Exercise brief ->
Transcribe the stretch of entries below from the line with "Given: Expand the 도표 legend on the MACD panel" through the line with "1133x667 pixels.", exactly and with both ends included; leave out all other lines.

Records to process ->
■ ■ ■ ■ ■
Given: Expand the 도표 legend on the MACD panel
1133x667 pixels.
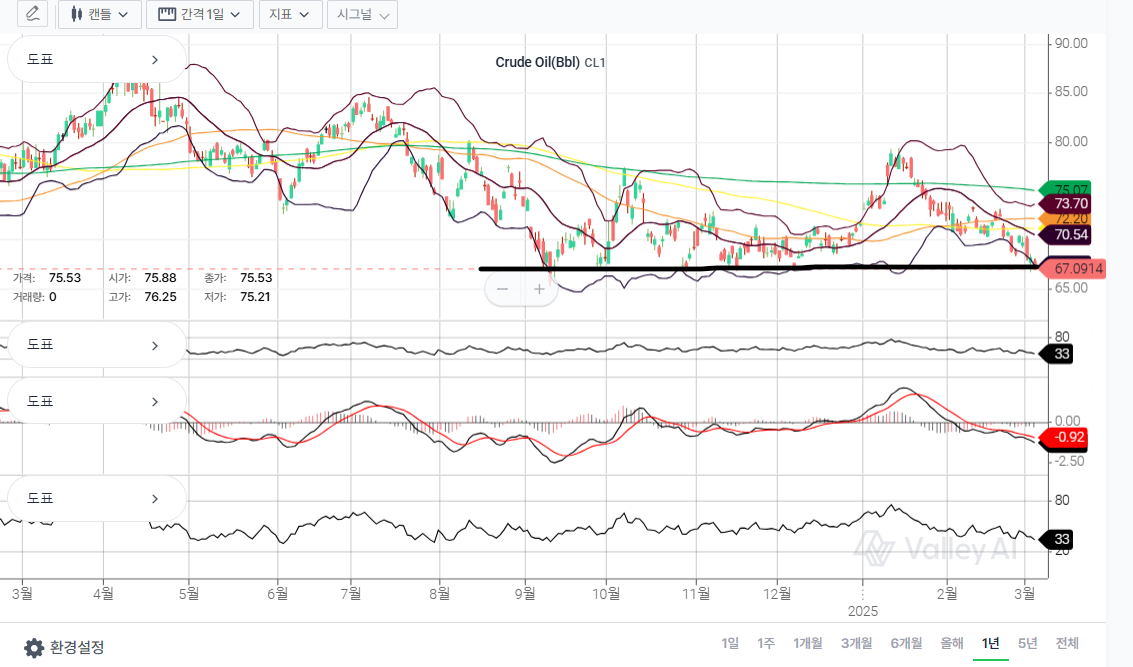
■ ■ ■ ■ ■
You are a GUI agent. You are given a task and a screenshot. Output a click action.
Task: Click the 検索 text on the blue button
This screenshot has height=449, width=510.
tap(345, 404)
■ ■ ■ ■ ■
Answer area ->
Given: Expand the 도표 legend on the MACD panel
1133x667 pixels.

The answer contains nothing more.